== Segment start ==
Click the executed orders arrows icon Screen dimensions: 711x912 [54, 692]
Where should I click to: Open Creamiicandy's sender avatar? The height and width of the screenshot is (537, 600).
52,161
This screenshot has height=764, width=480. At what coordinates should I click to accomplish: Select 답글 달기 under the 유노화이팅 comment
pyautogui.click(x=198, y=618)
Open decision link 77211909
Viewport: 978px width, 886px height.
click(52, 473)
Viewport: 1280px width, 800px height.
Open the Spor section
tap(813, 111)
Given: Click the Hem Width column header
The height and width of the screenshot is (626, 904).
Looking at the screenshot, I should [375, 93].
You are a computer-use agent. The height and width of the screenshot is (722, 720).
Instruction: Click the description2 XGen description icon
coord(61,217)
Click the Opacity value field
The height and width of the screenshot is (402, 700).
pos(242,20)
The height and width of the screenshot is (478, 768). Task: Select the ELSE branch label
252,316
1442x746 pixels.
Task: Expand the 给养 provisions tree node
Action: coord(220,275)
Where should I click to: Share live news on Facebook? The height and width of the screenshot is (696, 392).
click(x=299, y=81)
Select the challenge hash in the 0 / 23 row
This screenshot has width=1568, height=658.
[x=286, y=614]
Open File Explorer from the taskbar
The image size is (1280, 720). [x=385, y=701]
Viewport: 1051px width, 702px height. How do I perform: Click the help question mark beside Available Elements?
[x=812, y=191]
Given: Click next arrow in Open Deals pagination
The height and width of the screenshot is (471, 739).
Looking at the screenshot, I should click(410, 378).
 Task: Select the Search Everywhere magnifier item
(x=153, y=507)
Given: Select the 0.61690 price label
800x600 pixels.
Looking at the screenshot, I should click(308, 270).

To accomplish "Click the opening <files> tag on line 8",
== Segment end ==
Using the records above, report the number of lines that include the string "Given", with nothing added.

3